本研究使用的可彎曲胸腔鏡為奧林巴斯LTF-240電子胸腔鏡,插入部外徑7.0 mm,內徑2.8 mm,全部長度520 mm,工作長度270 mm。活檢鉗為V型鱷口鉗,型號為FB-55CR-1。使用的硬質胸腔鏡為德國R.WOLF胸腔鏡,配套的硬質活檢鉗外徑5.0 mm,工作長度450 mm。
內科胸腔鏡操作技術與其他文獻中報道的操作技術及流程一致[2-3]。操作在內鏡室完成。患者取健側臥位,切口選擇在患側腋中線6~7肋間。懷疑存在胸膜粘連時,根據胸部CT選擇穿刺進鏡點。可彎曲胸腔鏡通過單個開口即可全面觀察胸膜,同時經胸腔鏡的活檢孔行胸膜活檢。硬質胸腔鏡做2個開口,一個用于胸腔鏡觀察,一個用于活檢操作。常規消毒鋪巾。
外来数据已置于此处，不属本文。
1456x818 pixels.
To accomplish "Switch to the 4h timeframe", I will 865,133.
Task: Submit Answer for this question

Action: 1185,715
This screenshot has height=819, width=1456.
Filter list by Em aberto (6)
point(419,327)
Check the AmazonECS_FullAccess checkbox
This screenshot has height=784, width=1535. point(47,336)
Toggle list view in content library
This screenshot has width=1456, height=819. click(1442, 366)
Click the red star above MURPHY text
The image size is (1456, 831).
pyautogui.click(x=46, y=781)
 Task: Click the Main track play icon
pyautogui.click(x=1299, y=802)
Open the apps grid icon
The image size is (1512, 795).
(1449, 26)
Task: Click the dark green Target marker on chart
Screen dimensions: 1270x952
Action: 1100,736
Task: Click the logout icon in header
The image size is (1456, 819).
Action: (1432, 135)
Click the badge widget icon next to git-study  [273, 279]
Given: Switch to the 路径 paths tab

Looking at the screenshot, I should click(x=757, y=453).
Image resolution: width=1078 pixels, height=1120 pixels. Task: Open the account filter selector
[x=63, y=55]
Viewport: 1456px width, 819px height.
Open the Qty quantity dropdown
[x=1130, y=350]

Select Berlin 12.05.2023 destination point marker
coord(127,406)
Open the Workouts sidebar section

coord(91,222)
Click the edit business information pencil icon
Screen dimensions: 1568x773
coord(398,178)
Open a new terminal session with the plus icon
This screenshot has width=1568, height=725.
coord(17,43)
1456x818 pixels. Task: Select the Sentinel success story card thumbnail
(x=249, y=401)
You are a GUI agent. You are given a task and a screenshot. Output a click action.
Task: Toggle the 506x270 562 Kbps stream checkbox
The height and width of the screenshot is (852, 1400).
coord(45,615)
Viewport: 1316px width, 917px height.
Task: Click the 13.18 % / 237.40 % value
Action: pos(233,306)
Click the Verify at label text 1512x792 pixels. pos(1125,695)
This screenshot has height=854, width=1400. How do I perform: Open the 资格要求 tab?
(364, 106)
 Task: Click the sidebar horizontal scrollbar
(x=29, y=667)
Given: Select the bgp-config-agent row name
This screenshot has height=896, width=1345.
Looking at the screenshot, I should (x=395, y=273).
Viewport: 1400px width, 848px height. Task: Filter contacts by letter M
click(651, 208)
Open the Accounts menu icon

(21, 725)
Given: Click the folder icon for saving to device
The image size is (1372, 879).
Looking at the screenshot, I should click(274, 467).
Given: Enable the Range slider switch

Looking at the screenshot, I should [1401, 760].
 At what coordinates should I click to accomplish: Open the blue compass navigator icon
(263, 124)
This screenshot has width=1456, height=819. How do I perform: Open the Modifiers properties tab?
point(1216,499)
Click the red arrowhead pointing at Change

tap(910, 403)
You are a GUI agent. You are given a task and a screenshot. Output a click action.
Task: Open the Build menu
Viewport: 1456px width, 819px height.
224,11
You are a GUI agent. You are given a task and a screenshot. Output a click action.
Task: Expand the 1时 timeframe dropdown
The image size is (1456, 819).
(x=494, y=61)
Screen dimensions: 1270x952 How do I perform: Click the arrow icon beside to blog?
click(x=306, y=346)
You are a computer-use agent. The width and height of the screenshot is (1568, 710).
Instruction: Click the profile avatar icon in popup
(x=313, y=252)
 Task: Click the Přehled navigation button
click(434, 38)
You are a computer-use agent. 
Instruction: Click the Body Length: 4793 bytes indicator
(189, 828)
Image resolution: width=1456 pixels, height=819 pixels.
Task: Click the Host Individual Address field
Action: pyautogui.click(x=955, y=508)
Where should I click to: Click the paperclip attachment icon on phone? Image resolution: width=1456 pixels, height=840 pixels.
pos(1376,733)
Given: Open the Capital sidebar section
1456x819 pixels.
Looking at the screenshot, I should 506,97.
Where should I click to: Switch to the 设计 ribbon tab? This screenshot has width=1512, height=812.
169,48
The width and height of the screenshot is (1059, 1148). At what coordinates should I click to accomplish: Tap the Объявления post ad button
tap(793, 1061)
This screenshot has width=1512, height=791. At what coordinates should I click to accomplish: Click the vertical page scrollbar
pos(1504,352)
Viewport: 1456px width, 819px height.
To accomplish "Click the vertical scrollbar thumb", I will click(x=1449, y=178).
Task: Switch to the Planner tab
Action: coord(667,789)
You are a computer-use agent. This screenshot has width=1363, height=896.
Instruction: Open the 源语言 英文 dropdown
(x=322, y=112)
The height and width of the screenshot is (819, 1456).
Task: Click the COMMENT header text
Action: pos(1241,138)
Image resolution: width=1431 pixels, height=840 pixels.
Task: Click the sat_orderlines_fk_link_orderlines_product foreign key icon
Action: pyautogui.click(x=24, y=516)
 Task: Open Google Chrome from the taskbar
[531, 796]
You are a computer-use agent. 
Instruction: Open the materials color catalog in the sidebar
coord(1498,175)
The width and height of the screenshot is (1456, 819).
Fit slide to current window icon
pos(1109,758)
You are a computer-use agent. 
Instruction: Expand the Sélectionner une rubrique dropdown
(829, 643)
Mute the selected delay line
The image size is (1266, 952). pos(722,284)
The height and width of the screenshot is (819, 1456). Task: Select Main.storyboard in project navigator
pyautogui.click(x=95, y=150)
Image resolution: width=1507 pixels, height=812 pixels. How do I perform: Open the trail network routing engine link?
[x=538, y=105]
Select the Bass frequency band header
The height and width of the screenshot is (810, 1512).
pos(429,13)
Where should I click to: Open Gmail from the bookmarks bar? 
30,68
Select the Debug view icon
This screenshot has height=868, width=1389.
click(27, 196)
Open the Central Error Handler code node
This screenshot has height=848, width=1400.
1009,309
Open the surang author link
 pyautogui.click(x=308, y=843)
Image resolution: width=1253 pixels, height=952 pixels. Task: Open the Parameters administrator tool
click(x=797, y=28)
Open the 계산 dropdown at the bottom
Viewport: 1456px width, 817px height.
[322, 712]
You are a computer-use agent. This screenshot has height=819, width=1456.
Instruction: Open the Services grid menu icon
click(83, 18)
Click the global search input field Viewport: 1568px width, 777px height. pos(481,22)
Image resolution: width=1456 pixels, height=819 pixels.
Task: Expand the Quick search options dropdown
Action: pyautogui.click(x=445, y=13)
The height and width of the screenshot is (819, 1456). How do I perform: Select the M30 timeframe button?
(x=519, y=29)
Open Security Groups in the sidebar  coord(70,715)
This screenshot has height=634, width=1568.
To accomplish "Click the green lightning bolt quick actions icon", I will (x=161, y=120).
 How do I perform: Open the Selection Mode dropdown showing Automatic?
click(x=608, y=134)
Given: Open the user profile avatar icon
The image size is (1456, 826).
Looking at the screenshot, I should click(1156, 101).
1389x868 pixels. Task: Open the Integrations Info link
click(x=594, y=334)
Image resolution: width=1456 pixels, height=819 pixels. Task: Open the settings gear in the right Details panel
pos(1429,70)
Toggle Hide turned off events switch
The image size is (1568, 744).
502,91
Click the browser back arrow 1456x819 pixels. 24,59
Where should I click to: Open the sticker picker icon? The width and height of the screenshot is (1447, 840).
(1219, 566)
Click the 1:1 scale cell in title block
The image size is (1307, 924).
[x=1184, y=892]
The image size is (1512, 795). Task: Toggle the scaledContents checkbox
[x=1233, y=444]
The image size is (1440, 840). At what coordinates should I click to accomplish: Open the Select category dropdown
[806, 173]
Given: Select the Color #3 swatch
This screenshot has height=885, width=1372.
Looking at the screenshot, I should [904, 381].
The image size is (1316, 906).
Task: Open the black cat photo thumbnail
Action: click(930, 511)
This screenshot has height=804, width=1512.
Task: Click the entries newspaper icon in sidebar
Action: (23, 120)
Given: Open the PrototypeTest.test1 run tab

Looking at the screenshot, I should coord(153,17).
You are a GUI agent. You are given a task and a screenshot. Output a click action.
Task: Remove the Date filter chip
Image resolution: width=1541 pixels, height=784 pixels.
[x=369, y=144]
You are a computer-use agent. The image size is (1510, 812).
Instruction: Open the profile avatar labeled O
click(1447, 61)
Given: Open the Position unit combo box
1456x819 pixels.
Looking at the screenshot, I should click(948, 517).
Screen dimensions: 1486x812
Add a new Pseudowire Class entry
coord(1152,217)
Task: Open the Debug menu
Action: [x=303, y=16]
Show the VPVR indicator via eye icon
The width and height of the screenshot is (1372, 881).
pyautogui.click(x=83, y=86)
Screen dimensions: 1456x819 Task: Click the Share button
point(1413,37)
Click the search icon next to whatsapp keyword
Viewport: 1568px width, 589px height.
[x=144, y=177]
穿刺點處給予2%利多卡因10~20 mL局部麻醉,疼痛明顯者靜脈給予咪達唑侖和芬太尼鎮靜,并進行心電、血壓、血氧飽和度監測,保持患者自主呼吸良好。在穿刺點行1~2 cm的切口,鈍性剝離皮下各層至胸膜,置入穿刺套管,將胸腔鏡經套管送入胸膜腔,連接負壓吸引,吸出胸腔積液,全面觀察胸膜腔。按照內、前、上、后、側、下的順序觀察臟層、壁層、膈胸膜和切口周圍胸膜。在直視下根據病變進行胸膜活檢。術畢拔出胸腔鏡和套管,放置胸腔引流管并縫合皮膚。
三 統計學處理
應用SPSS 17.0統計軟件進行數據分析。計量資料描述以
結果
一 一般情況
在研究期間,共篩選127例連續的符合納入標準且不符合任何一項排除標準的胸腔積液患者,其中23例患者經溝通后拒絕進入研究。104例患者進入隨機,其中52例進入可彎曲胸腔鏡組,52例進入硬質胸腔鏡組。因其他原因,可彎曲胸腔鏡組有3例患者未能完成檢查,硬質胸腔鏡組有4例患者未能完成檢查。最終可彎曲胸腔鏡組49例患者數據進入統計分析,硬質胸腔鏡組48例患者數據進入統計分析。97例患者中,男57例,女40例;平均年齡(51±22)歲。兩組患者的臨床特征差異無統計學意義(P>0.05),結果見表 1。

二 最終診斷
兩組共有44例患者通過胸腔鏡檢查確診為惡性疾病,48例確診為良性疾病,結果見表 2。確診的胸膜惡性疾病包括:轉移癌(肺癌、乳腺癌、卵巢癌等胸膜轉移)、胸膜間皮瘤和淋巴瘤。良性疾病中最為常見的是結核性胸膜炎,其次是非特異性炎癥,少數為其他病因,包括寄生蟲感染、風濕性疾病等。胸腔鏡鏡下典型表現見圖 1。胸腔鏡下胸膜間皮瘤表現為胸膜不規則增厚,表面高低不平的魚肉樣組織。胸膜轉移癌表現為乳頭狀突起,呈孤立或葡萄串狀,表面充血或滲血或被覆淡黃色假膜,多數分布于胸膜中下部位。結核性胸膜炎表現為胸膜充血、水腫,伴有明顯的纖維素沉積,少數可見淡黃色干酪樣結節。兩組共有5例患者通過胸腔鏡檢查仍然未能確診,或疑為腫瘤或結核,或病因不明。兩組診斷不明原因胸腔積液總體準確性分別為93.9%和95.8%。可彎曲胸腔鏡組診斷腫瘤的敏感性為96.0%,硬質胸腔鏡組診斷腫瘤的敏感性為95.2%,兩組診斷腫瘤的特異性均為100.0%,兩組間差異無統計學意義。


三 相關指標及并發癥
在胸腔鏡檢查過程中,兩組患者均存在胸膜粘連,其中可彎曲胸腔鏡組為28例,占57.1%;硬質胸腔鏡組為30例,占62.5%。通過活檢鉗分離粘連帶,均能順利完成檢查。胸腔鏡檢查后,統計兩組胸腔引流管的留置時間,可彎曲胸腔鏡組為(2.3±0.8)d,硬質胸腔鏡組為(3.3±1.2)d。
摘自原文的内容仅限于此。